The global coronavirus pandemic has resulted in the cancellation or postponement of a lot of film and entertainment industry events, which is a crushing feeling for industry professionals and followers. One such event that had to be canceled was the Telluride Film Festival, which just recently released its 2020 lineup.

Variety reports that festival organizers have released the titles of the films that would have been part of the 2020 festival had the global coronavirus pandemic had not forced its cancellation.
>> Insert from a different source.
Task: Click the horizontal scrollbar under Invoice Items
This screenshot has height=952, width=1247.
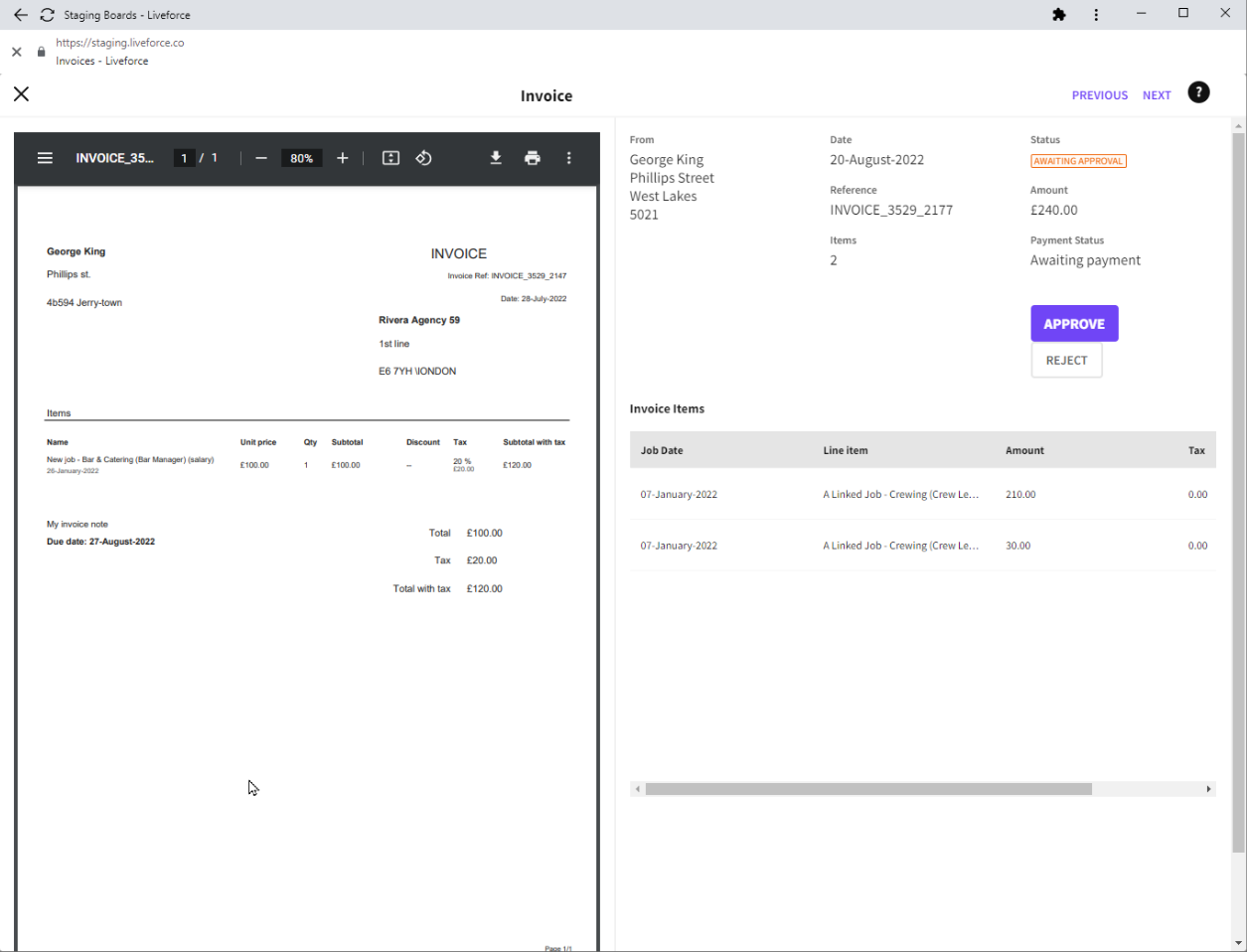Action: coord(868,788)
The films include Chloe Zao’s Nomadland, Roger Mitchell’s The Duke, the Idris Elba-starrer Concrete Cowboy, and Ammonite, starring Kate Winslet and Saoirse Ronan.
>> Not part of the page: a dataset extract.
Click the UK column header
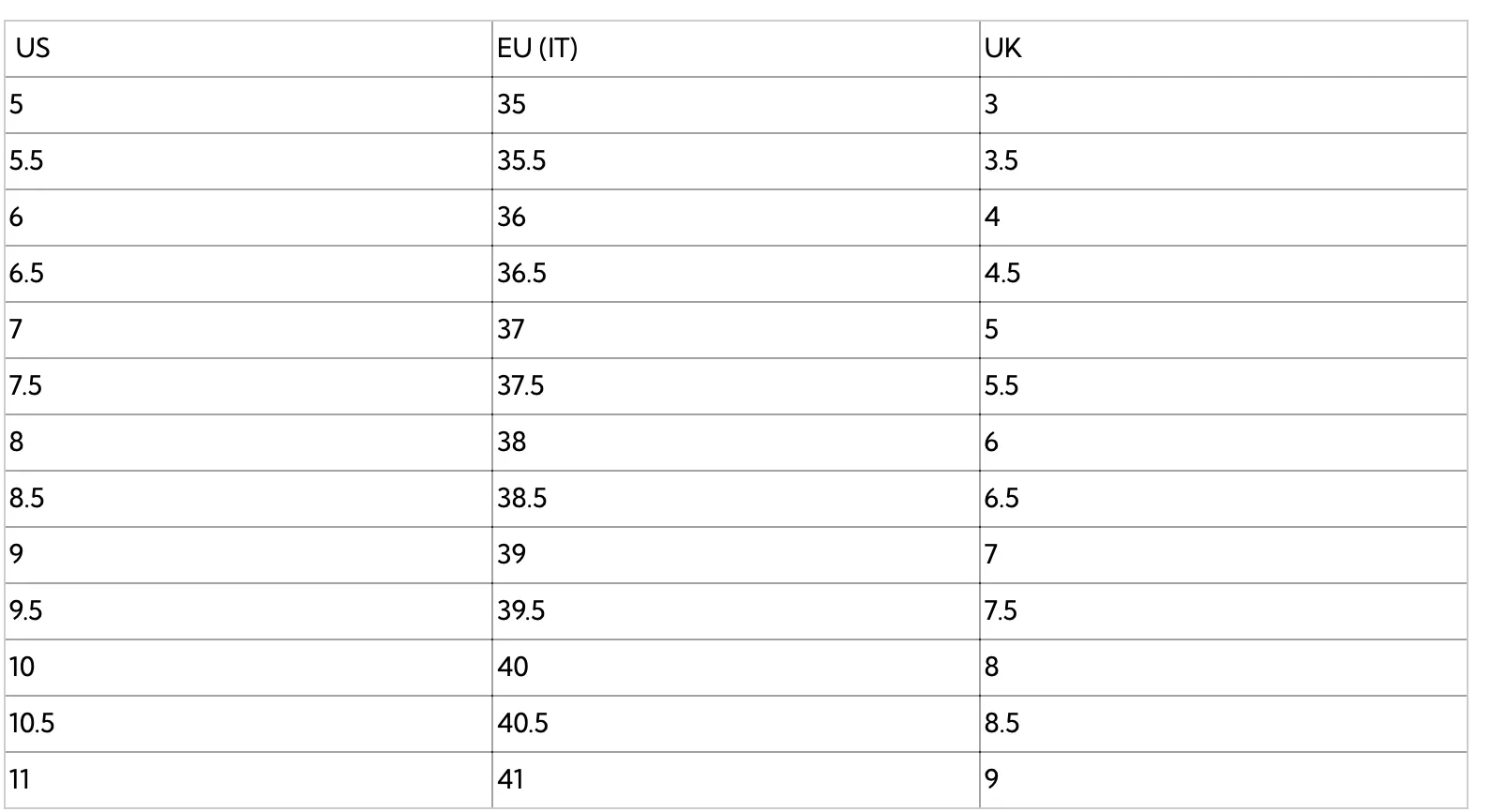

Rather than premiering at Telluride, the four films will now be doing so at either the Venice Film Festival or the Toronto Film Festival. Nomadland, in fact, will debut at the Venice Film Festival. The film will also have a simultaneous screening at the Toronto International Film Festival, with another screening planned at the New York Film Festival.

Before the announcement of its cancellation, The Hollywood Reporter says organizers of the Telluride Film Festival had been planning a festival that took the global coronavirus pandemic into account. Some of the measures organizers had in place were socially distanced screenings, new HVAC systems, and COVID-19 tests in the thousands.

Organizers had also added Telluride’s Town Park as an outdoor screening venue while also removing the Telluride Library as a screening venue since it is too small to be able to implement a socially distanced screening. The guest director program was also removed since it required face-to-face time.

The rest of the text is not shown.